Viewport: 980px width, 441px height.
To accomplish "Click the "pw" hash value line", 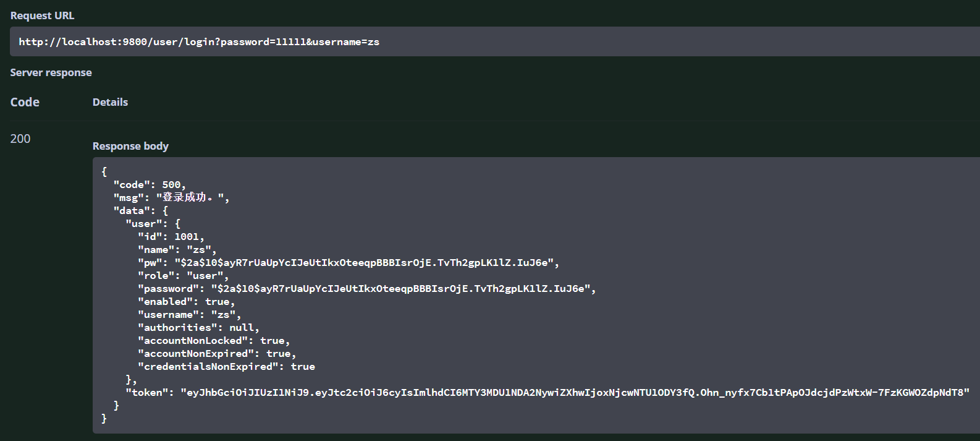I will (x=348, y=263).
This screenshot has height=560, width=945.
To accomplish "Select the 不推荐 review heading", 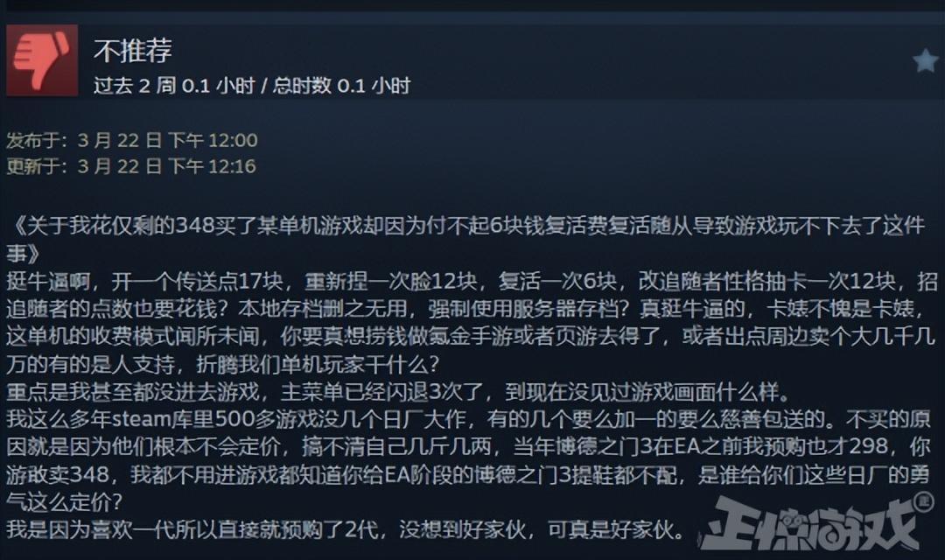I will [133, 50].
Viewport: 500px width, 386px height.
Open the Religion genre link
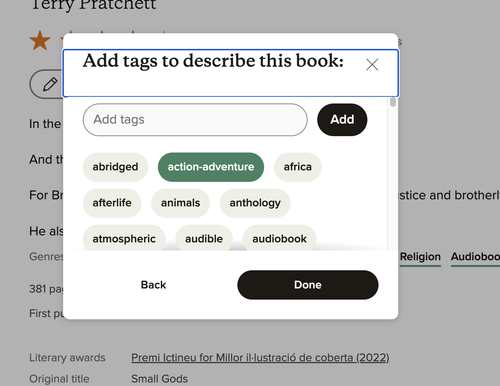[420, 257]
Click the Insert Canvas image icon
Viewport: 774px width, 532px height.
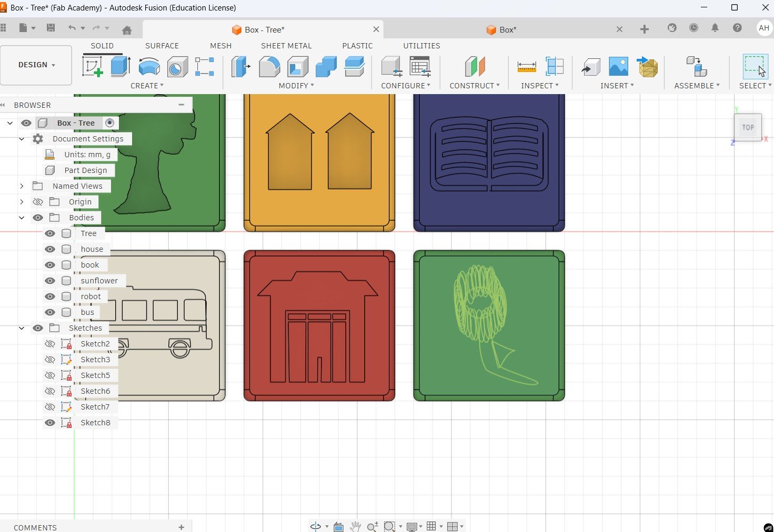point(618,67)

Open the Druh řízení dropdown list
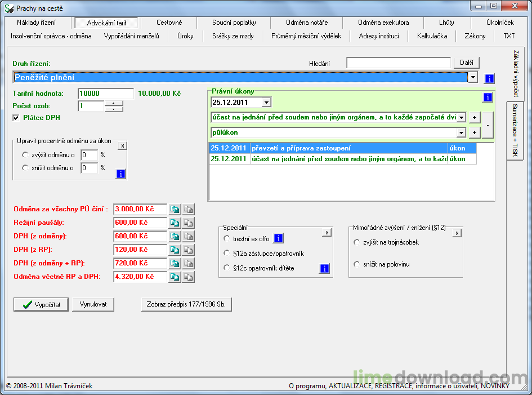[x=473, y=77]
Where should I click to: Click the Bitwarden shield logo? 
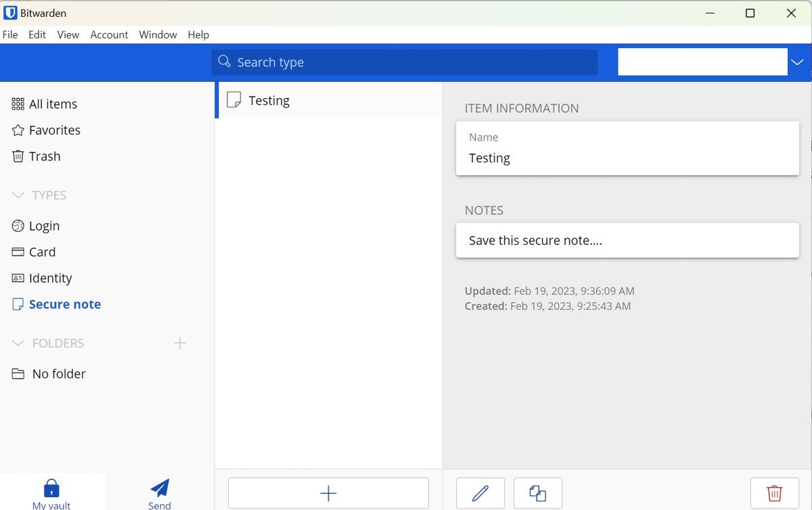tap(11, 13)
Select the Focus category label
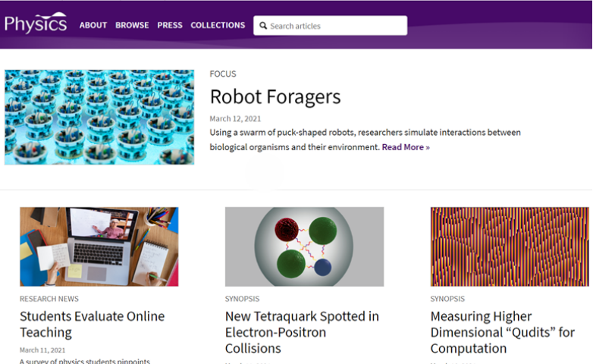This screenshot has height=364, width=593. [223, 74]
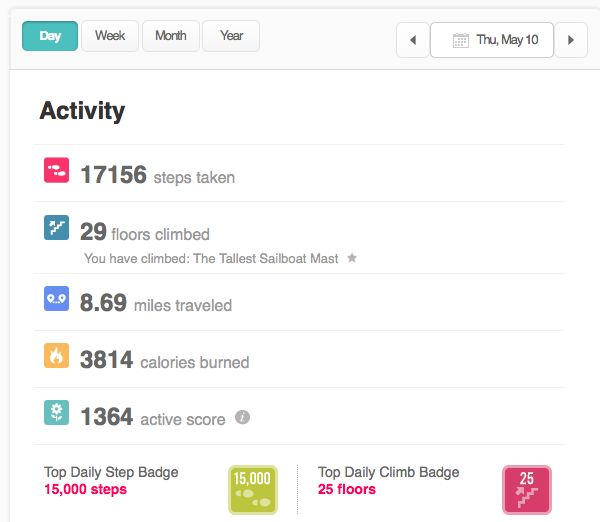Screen dimensions: 600x522
Task: Click the 25 floors link
Action: pyautogui.click(x=347, y=489)
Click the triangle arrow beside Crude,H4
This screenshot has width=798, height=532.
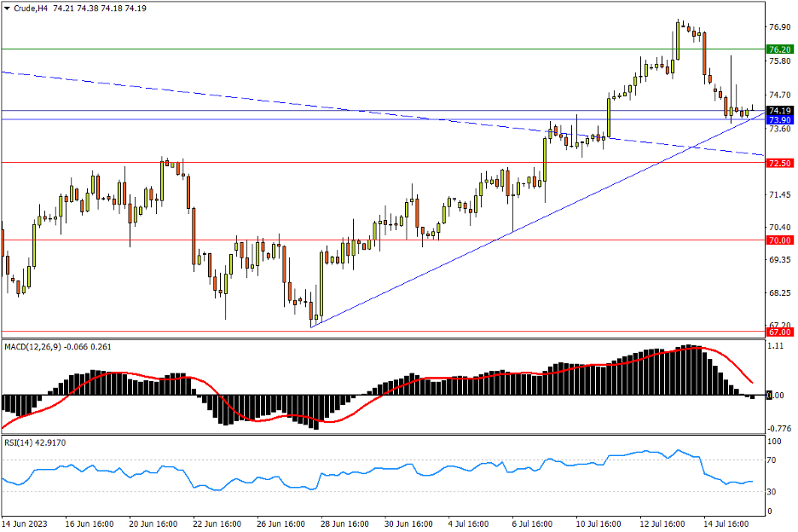pos(8,8)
· · · · · · ·
**Exercise objective**
Beginning with the line that contains "Viewport: 774px width, 532px height.", repeat every remaining line of the data exactly, the last line included, and omit pictures.

**Written response**
Viewport: 774px width, 532px height.
point(618,67)

Open the Druh řízení dropdown list
[x=473, y=77]
Where should I click to: Click the Bitwarden shield logo? 
tap(11, 13)
Select the Focus category label
This screenshot has height=364, width=593. [223, 74]
Screen dimensions: 600x522
Task: Click the 25 floors link
Action: pyautogui.click(x=347, y=489)
Click the triangle arrow beside Crude,H4
This screenshot has width=798, height=532.
pos(8,8)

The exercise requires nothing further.